Les forces américaines déployées en Syrie dans le cadre de la coalition internationale antijihadiste se sont retirées de la base d'Al-Tanf, près de la frontière jordanienne, ont indiqué mercredi à l'AFP deux sources militaires syriennes.
«Les forces américaines se sont entièrement retirées aujourd'hui de la base d'al-Tanf», a indiqué une source militaire syrienne sous le couvert de l'anonymat, précisant qu'elles avaient été redéployées en Jordanie, sur la base d'al-Burj.
«Le ministère (syrien) de la Défense a envoyé aujourd'hui des troupes pour combler le vide laissé par le départ des Américains», a ajouté cette source.
La seconde source a confirmé le retrait, précisant que les forces américaines avaient commencé ce processus «il y a 15 jours».
Les Américains «vont continuer à se coordonner (avec les Syriens, ndlr) depuis la Jordanie», a-t-elle ajouté.
Des forces de la coalition internationale restent toutefois déployées dans le nord-est de la Syrie, dans les zones qui étaient jusqu'à peu contrôlées par les forces kurdes.

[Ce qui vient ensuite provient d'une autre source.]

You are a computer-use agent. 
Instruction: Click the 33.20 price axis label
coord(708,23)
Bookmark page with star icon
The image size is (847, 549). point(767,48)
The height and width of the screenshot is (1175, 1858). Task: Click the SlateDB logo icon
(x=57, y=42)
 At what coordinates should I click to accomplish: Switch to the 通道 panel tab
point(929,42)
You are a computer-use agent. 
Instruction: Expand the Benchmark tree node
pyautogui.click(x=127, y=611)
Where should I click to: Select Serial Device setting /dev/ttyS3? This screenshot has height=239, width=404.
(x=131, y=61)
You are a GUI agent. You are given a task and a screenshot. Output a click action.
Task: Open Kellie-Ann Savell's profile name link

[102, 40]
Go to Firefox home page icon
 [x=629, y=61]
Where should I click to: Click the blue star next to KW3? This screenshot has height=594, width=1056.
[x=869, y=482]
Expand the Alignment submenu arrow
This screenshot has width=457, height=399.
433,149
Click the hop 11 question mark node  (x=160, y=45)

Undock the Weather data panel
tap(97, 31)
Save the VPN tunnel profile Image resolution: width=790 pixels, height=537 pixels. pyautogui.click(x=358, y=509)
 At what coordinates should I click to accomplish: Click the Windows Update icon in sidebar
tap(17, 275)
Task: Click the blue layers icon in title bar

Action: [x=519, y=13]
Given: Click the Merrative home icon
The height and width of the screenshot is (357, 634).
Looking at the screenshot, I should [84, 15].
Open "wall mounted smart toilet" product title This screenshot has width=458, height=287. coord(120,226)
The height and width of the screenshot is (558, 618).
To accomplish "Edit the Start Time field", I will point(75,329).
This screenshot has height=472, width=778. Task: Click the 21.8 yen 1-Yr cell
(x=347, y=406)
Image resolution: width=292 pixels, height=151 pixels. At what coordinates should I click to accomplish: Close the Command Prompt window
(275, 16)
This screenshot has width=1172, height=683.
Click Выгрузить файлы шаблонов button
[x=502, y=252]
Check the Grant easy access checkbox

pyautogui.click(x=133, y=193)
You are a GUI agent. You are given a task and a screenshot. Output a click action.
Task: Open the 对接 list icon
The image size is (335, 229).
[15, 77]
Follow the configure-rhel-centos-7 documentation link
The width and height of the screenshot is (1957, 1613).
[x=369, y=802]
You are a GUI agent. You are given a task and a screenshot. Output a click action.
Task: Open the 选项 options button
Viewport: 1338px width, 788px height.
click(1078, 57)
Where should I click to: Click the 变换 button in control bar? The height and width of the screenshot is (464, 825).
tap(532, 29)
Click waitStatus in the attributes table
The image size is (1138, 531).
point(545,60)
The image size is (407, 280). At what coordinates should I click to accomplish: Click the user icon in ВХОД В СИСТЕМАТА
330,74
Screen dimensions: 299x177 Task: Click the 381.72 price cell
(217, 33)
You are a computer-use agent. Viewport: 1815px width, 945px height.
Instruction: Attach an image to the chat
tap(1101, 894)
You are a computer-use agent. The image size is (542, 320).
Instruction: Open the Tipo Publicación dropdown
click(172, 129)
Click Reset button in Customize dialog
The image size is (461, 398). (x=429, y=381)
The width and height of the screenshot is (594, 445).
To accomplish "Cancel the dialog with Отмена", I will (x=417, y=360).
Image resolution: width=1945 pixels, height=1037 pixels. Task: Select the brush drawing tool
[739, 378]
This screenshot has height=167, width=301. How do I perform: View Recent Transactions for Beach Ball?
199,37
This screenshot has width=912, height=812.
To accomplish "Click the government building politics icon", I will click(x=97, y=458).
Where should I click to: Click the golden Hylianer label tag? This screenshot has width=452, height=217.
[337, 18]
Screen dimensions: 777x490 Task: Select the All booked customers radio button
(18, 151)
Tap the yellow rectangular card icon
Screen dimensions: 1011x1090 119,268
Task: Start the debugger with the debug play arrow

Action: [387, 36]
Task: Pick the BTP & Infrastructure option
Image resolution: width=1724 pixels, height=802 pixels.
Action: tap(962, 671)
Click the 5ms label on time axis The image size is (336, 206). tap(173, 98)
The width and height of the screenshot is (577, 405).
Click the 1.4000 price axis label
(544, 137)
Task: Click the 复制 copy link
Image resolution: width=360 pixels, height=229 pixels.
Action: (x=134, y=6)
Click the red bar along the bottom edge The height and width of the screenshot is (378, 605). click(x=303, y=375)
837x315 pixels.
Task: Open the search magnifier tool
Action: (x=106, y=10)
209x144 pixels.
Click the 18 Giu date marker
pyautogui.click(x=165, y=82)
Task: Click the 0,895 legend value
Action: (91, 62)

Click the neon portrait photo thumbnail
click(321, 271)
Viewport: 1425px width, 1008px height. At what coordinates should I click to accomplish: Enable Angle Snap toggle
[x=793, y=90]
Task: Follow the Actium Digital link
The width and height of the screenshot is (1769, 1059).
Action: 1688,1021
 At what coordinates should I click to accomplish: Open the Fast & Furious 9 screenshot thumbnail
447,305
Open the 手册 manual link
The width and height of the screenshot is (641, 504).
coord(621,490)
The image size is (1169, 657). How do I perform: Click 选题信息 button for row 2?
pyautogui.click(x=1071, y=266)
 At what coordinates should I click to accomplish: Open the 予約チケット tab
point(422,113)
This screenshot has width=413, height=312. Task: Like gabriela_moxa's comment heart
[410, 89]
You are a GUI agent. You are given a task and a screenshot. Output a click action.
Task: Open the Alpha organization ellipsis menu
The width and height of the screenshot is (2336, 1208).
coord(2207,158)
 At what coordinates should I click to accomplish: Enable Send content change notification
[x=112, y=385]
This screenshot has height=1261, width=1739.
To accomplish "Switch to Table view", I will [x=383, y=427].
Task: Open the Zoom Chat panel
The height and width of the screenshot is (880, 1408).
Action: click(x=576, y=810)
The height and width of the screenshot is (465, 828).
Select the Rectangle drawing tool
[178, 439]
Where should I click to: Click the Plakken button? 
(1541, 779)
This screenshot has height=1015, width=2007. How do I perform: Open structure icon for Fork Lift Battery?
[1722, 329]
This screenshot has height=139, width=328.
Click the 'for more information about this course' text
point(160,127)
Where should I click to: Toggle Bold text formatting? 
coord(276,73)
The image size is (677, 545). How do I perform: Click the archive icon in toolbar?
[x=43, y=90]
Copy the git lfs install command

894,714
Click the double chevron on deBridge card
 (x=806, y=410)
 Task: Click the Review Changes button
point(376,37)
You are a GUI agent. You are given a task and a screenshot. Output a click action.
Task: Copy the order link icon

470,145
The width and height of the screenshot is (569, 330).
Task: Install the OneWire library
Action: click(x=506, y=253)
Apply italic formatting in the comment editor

Après le retrait d'al-Tanf, les troupes américaines sont désormais principalement stationnées à la base de Qasrak, dans la région de Hassaké (est), selon l'Observatoire syrien des droits de l'homme, un groupe basé au Royaume-Uni qui dispose d'un vaste réseau de sources en Syrie.
Les États-Unis avaient mis en place une coalition internationale après que le groupe jihadiste État islamique (EI) s'est emparé en 2014 de vastes territoires en Syrie, à la faveur de la guerre civile, et en Irak.
L'EI avait été défait en 2019 en Syrie par des forces à majorité kurde, aidées de la coalition. Le groupe avait été vaincu en Irak en 2017.
Il conserve néanmoins des cellules dormantes dans les zones désertiques en Syrie et mène encore des attaques.
En décembre, une attaque imputée par les États-Unis à l'EI avait coûté la vie à deux soldats et un interprète américains à Palmyre, dans le centre de la Syrie.
Les États-Unis avaient mené en riposte une série de frappes et les autorités syriennes avaient annoncé des arrestations.
En novembre dernier, la coalition internationale avait annoncé que la Syrie avait rejoint ses rangs, près d'un an après la chute du président Bachar al-Assad, renversé par une coalition de groupes islamistes.
Depuis leur arrivée au pouvoir, les autorités islamistes sont déterminées à reprendre le contrôle de l'ensemble du pays, morcelé par 13 ans de guerre.